Start of Page text
Fix assorted bugs in CREATE/DROP INDEX CONCURRENTLY.

Commit 8cb53654dbdb4c386369eb988062d0bbb6de725e, which introduced DROP INDEX CONCURRENTLY, managed to break CREATE INDEX CONCURRENTLY via a poor choice of catalog state representation. The pg_index state for an index that's reached the final pre-drop stage was the same as the state for an index just created by CREATE INDEX CONCURRENTLY. This meant that the (necessary) change to make RelationGetIndexList ignore about-to-die indexes also made it ignore freshly-created indexes; which is catastrophic because the latter do need to be considered in HOT-safety decisions. Failure to do so leads to incorrect index entries and subsequently wrong results from queries depending on the concurrently-created index. To fix, make the final state be indisvalid = true and indisready = false, which is otherwise nonsensical. This is pretty ugly but we can't add another column without forcing initdb, and it's too late for that in 9.2. (There's a cleaner fix in HEAD.) In addition, change CREATE/DROP INDEX CONCURRENTLY so that the pg_index flag changes they make without exclusive lock on the index are made via heap_inplace_update() rather than a normal transactional update. The latter is not very safe because moving the pg_index tuple could result in concurrent SnapshotNow scans finding it twice or not at all, thus possibly resulting in index corruption. This is a pre-existing bug in CREATE INDEX CONCURRENTLY, which was copied into the DROP code. In addition, fix various places in the code that ought to check to make sure that the indexes they are manipulating are valid and/or ready as appropriate. These represent bugs that have existed since 8.2, since a failed CREATE INDEX CONCURRENTLY could leave a corrupt or invalid index behind, and we ought not try to do anything that might fail with such an index. Also fix RelationReloadIndexInfo to ensure it copies all the pg_index columns that are allowed to change after initial creation. Previously we could have been left with stale values of some fields in an index relcache entry. It's not clear whether this actually had any user-visible consequences, but it's at least a bug waiting to happen. In addition, do some code and docs review for DROP INDEX CONCURRENTLY; some cosmetic code cleanup but mostly addition and revision of comments. Portions of this need to be back-patched even further, but I'll work on that separately. Problem reported by Amit Kapila, diagnosis by Pavan Deolasee, fix by Tom Lane and Andres Freund.
author: Tom Lane <tgl@sss.pgh.pa.us> 2012-11-29 10:37:13 -0500
committer: Tom Lane <tgl@sss.pgh.pa.us> 2012-11-29 10:37:13 -0500
commit: 94c014b53283fc8b5afe7f3c4ac989dda4b652d0 (patch)
End of Page text
→ Actions to take
• 1. From the commit message above, transcribe the passage between "author: Tom Lane" and "commit: 94c014b53283fc8b5afe7f3c4ac989dda4b652d0 (patch)", inclusive.
• 2. In the commit message above, which pg_index flag values does the fix assign to the final pre-drop state of an index?
Start of Data extracts
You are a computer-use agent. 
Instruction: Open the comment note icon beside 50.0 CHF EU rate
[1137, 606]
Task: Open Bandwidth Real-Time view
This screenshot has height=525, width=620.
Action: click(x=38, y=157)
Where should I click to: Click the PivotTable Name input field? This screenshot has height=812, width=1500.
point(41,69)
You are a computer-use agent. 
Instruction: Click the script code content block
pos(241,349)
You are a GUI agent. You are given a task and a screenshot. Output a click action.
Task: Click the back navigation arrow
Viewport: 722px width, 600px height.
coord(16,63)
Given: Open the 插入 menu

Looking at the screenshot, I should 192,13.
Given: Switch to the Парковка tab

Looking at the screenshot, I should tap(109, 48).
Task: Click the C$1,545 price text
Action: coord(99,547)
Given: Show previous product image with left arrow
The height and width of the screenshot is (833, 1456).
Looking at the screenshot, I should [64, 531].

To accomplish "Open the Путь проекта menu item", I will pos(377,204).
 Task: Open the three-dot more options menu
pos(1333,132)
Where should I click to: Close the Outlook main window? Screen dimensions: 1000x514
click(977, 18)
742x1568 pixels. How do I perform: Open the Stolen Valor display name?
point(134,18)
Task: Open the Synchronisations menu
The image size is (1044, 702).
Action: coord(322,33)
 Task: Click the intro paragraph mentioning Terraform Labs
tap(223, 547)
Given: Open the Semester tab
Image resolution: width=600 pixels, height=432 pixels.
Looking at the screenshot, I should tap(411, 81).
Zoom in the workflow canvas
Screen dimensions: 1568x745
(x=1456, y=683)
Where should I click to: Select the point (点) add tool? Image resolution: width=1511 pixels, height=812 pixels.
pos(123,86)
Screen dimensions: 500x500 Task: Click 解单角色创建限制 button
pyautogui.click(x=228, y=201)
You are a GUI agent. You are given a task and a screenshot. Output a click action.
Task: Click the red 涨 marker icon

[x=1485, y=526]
End of Data extracts
→ Solutions to each task
• 1.
author: Tom Lane <tgl@sss.pgh.pa.us> 2012-11-29 10:37:13 -0500
committer: Tom Lane <tgl@sss.pgh.pa.us> 2012-11-29 10:37:13 -0500
commit: 94c014b53283fc8b5afe7f3c4ac989dda4b652d0 (patch)

• 2. indisvalid = true and indisready = false